Malignant melanoma is an aggressive disease and its incidence is still rising. Despite available targeted therapies the prognosis of patients with advanced disease is relatively poor. Therefore, detailed understanding of the mechanisms that lead to melanoma development and characterization of the underlying molecular events associated with the outcome is essential for a more effective therapy. The molecular and cellular biology of melanomas involves a complex network of multiple factors interacting with different signaling pathways and disrupting the gene regulatory mechanisms. Recently, the long non-coding RNAs (IncRNAs) were identified as new transcriptional regulators modulating gene expression at various levels and playing an important role in diverse biological processes including carcinogenesis, tumor development and progression. Several IncRNAs have been shown to provide potential prognostic markers and represent novel therapeutic targets in different cancers. Aberrant expression of IncRNAs are frequently observed in various cancers including melanomas.

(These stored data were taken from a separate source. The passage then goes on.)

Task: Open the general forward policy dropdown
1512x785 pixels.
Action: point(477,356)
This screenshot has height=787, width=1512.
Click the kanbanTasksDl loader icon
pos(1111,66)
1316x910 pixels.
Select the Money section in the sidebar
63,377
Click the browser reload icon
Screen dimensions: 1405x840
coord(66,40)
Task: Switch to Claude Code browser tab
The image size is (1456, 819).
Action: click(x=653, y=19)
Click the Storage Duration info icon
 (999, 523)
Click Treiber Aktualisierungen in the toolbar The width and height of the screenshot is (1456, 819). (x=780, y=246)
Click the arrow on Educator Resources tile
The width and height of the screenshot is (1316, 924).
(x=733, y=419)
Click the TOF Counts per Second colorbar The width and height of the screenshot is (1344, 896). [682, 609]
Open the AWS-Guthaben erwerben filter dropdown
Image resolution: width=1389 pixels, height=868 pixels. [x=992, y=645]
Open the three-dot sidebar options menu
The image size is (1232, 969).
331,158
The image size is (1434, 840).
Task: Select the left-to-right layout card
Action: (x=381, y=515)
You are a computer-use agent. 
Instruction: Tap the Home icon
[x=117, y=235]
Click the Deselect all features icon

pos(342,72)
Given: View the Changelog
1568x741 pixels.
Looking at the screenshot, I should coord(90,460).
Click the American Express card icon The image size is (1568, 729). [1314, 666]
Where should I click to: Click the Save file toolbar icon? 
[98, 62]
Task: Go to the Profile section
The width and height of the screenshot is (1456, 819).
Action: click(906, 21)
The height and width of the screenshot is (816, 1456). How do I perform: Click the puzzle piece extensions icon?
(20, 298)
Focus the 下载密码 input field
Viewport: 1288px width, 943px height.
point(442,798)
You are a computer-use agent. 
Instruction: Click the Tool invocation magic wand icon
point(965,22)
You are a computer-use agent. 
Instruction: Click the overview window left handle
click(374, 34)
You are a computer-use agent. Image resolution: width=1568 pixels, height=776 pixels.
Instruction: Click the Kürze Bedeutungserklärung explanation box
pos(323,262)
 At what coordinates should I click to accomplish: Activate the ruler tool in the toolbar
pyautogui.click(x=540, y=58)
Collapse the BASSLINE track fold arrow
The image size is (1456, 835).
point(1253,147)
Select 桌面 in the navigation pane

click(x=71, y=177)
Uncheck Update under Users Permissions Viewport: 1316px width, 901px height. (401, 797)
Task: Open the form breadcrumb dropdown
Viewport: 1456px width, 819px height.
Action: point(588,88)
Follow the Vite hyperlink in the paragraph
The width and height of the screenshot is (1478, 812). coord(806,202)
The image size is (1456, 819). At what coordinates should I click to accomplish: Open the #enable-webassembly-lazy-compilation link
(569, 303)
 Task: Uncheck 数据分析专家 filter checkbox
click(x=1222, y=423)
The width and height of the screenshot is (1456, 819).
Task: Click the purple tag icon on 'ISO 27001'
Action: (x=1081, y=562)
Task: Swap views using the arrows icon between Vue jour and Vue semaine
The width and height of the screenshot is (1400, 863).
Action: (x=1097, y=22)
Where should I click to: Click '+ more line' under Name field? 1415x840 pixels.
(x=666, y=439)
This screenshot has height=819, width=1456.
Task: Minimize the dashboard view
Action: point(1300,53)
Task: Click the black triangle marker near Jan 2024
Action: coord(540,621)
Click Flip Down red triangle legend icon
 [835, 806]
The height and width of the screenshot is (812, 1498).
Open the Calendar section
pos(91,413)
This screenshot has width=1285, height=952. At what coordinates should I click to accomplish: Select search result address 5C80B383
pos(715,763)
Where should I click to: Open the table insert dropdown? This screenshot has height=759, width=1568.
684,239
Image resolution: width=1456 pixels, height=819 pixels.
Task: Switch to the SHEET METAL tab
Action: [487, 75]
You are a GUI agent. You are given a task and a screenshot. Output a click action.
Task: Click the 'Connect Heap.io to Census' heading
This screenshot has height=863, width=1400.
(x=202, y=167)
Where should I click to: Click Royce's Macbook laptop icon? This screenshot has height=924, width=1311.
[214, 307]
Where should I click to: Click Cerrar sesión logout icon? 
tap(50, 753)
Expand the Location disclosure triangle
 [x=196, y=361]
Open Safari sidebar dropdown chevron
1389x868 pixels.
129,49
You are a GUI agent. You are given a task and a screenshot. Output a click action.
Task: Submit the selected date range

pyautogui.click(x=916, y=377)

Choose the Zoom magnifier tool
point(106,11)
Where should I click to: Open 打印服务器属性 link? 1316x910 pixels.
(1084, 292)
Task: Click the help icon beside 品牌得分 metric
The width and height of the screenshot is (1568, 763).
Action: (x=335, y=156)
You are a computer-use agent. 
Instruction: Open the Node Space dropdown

However, studies investigating IncRNAs in malignant melanoma are limited and their potential or functional role in driving metastatic progression in particular is largely unknown. A recent report has revealed a mechanism by which the IncRNAs might mediate metastasis in melanoma. The study provided evidence that the IncRNA growth-arrest specific transcript 5 (GAS5) can modulate the metastatic capacity of melanoma cells by suppressing expression of the matrix metalloproteases MMP2 and MMP9. It was shown that knocking down GAS5 resulted in upregulation of the MMPs which may facilitate new therapeutic implications. In this article the current understanding on the role of IncRNAs and the associated functional mechanisms in melanoma pathogenesis and their involvement in promoting metastases are evaluated.